Gates
1992 • 560 pages

He is the youngest self-made billionaire in history, the most powerful person in the computer industry, the most eligible bachelor in America. His limited-edition Porsche, his high-tech mansion, his tantrums, and his odd rocking tic have become the stuff of legend. Bill Gates is an American icon, the ultimate revenge of the nerd. In high school he organized computer enterprises for profit. At Harvard he co-wrote Microsoft BASIC, the first commercial personal computer software - then dropped out and made it an international standard. At twenty-five, he offered IBM a program he did not yet own - a program called DOS that would become the essential operating system for more than 100 million personal computers, and the foundation of the Gates empire. Today Microsoft's dominance extends around the globe, and Bill Gates is idolized, hated, and feared. Yet behind the legend lies an enigmatic genius whose accomplishments, failures, strategies, and worries have never before been accurately reported. In this riveting independent biography, veteran computer journalists Stephen Manes and Paul Andrews draw on nearly a thousand hours of interviews with Gates's friends, family, employees, and competitors - and a dozen sessions with Gates himself - to debunk the myths and paint the definitive picture of the real Bill Gates, "bugs" and all.
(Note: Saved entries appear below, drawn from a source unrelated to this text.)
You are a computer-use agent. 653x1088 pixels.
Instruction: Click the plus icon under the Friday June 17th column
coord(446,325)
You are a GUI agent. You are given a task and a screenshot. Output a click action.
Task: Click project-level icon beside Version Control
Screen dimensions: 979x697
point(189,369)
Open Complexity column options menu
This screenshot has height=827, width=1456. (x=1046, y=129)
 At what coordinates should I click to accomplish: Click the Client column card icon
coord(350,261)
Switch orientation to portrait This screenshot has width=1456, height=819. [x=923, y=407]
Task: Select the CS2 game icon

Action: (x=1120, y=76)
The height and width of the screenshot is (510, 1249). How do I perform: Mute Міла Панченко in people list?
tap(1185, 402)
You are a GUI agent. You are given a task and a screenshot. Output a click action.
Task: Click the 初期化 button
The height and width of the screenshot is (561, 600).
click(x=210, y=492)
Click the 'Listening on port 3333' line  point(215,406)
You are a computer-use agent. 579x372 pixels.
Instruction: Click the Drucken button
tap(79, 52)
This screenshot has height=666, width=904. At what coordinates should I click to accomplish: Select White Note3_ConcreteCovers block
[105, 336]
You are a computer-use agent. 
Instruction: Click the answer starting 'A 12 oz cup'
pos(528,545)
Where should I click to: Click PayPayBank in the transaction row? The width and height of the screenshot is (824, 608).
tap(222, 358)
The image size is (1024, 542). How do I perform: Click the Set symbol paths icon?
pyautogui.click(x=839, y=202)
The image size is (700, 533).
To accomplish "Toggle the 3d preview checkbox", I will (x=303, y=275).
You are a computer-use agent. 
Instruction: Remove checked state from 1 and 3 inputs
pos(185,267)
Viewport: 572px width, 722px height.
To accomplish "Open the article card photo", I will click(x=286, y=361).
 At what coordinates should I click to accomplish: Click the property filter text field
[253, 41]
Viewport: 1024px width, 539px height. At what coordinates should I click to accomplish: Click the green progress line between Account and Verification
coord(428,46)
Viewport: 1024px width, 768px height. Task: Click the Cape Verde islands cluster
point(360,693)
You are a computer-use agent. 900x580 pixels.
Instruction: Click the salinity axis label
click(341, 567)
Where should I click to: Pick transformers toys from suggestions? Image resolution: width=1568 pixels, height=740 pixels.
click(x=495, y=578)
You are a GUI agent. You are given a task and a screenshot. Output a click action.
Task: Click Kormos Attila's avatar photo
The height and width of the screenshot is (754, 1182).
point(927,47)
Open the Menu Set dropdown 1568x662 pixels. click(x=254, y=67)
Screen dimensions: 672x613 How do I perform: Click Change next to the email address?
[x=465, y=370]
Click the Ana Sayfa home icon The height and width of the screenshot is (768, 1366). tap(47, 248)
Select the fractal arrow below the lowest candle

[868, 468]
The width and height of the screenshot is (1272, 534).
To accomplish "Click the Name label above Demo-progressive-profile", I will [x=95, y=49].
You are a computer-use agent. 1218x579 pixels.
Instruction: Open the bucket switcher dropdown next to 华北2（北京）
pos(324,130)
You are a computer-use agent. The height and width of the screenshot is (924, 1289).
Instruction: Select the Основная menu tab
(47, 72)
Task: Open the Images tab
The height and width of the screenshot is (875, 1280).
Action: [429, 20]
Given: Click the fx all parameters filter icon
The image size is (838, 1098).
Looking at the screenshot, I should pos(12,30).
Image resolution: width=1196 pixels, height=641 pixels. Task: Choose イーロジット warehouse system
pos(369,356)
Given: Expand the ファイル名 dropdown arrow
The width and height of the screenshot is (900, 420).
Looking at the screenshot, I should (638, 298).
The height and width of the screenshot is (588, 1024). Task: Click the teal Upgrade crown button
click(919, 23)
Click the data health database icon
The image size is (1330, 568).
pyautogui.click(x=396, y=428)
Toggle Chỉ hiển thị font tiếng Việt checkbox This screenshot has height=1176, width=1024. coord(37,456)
Here is the shy but fearless competitor with the guts and brass to try anything once - on a computer, at a negotiation, or on water skis. Here is the cocky twenty-three year old who calmly spurned a multimillion-dollar buyout offer from Ross Perot. Here is the supersalesman who motivated his Smart Guys, fought bitter battles with IBM over Microsoft Windows, and locked horns with Apple's Steve Jobs and John Sculley over the Macintosh computer - and usually won. Here, too, is the workaholic pessimist who presided over Microsoft's meteoric rise while virtually every other personal computer pioneer fell by the wayside. Gates has extended his vision of software to art, entertainment, education, and even biotechnology in an all-out battle to make good on his promise to put his software "on every desk and in every home." Manes and Andrew show precisely how he intends to do it. Permanently erasing the public relations myths, Gates is a bracing, comprehensive portrait of the industry, the company, and the man - and what they mean for a future where software is everything.